THE PROBLEM:
Omit every picture while repeating the entries exactly.

● ● ● ● ●

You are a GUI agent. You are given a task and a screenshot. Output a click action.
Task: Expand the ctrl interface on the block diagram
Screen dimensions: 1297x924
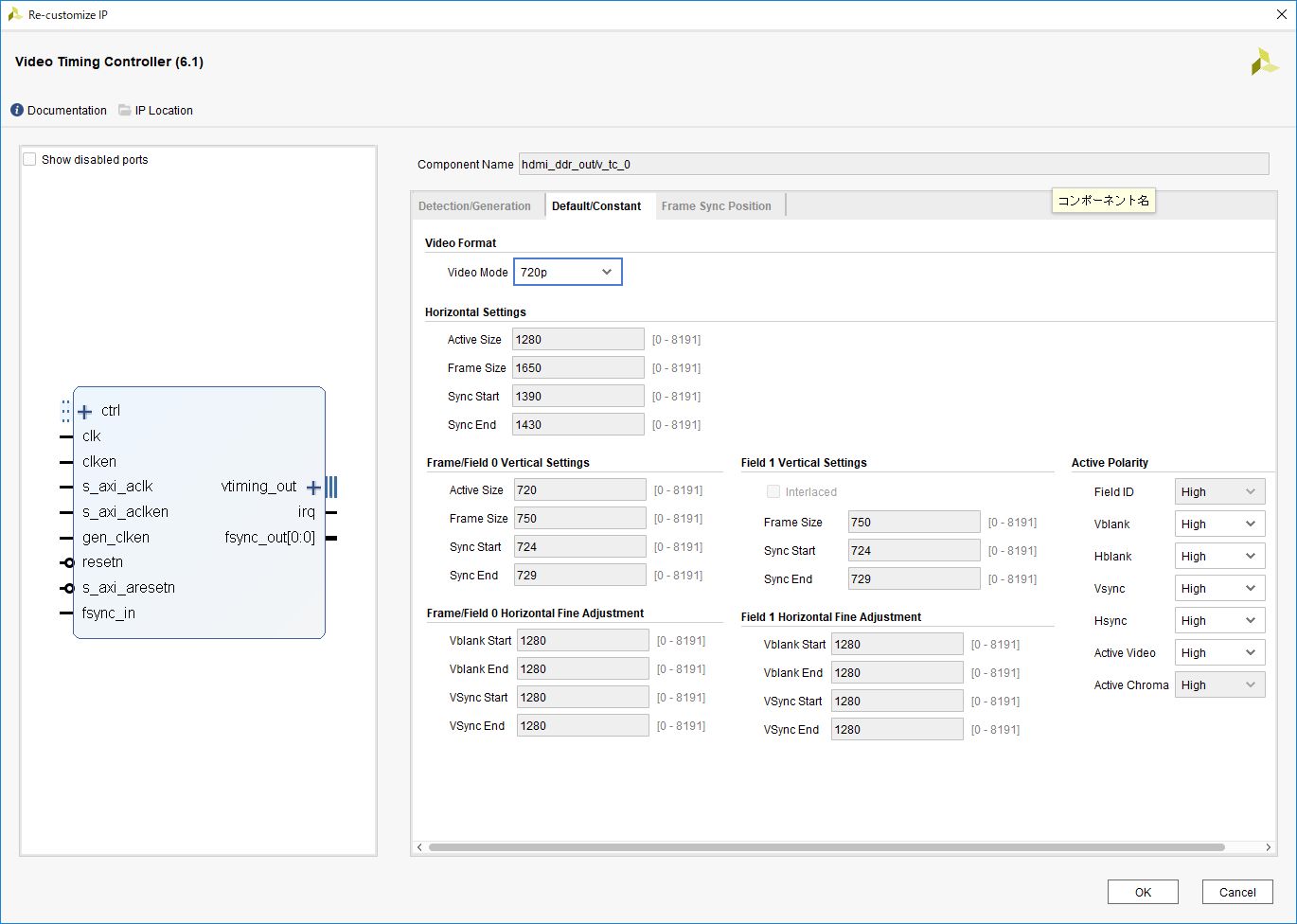(x=85, y=410)
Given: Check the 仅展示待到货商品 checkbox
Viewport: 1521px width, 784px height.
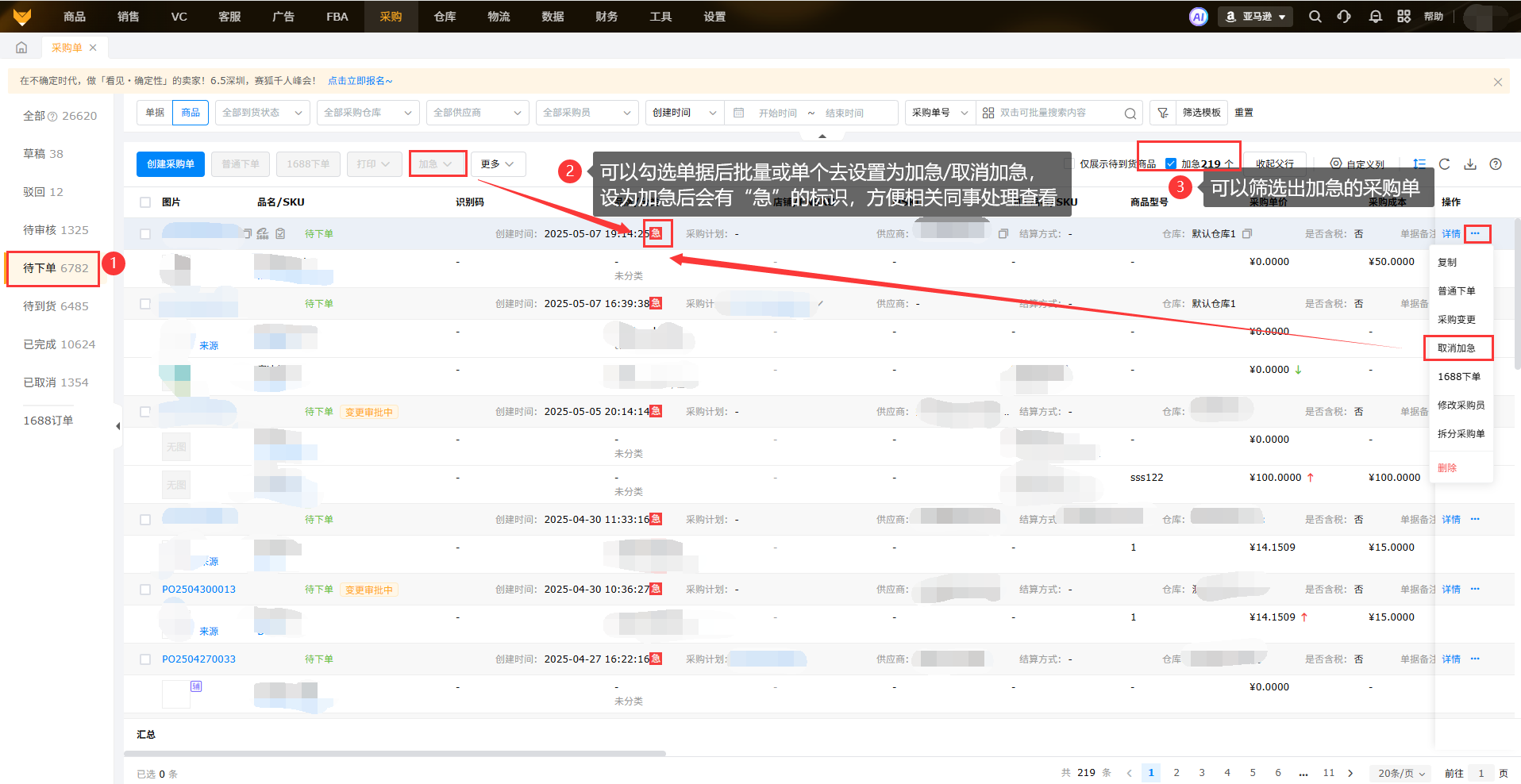Looking at the screenshot, I should pyautogui.click(x=1069, y=163).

● ● ● ● ●

EXERCISE RESPONSE:
You are a GUI agent. You are given a task and a screenshot. Output a click action.
Task: Expand the ctrl interface on the block diagram
Screen dimensions: 1297x924
(x=85, y=410)
Given: Check the 仅展示待到货商品 checkbox
Viewport: 1521px width, 784px height.
Looking at the screenshot, I should pyautogui.click(x=1069, y=163).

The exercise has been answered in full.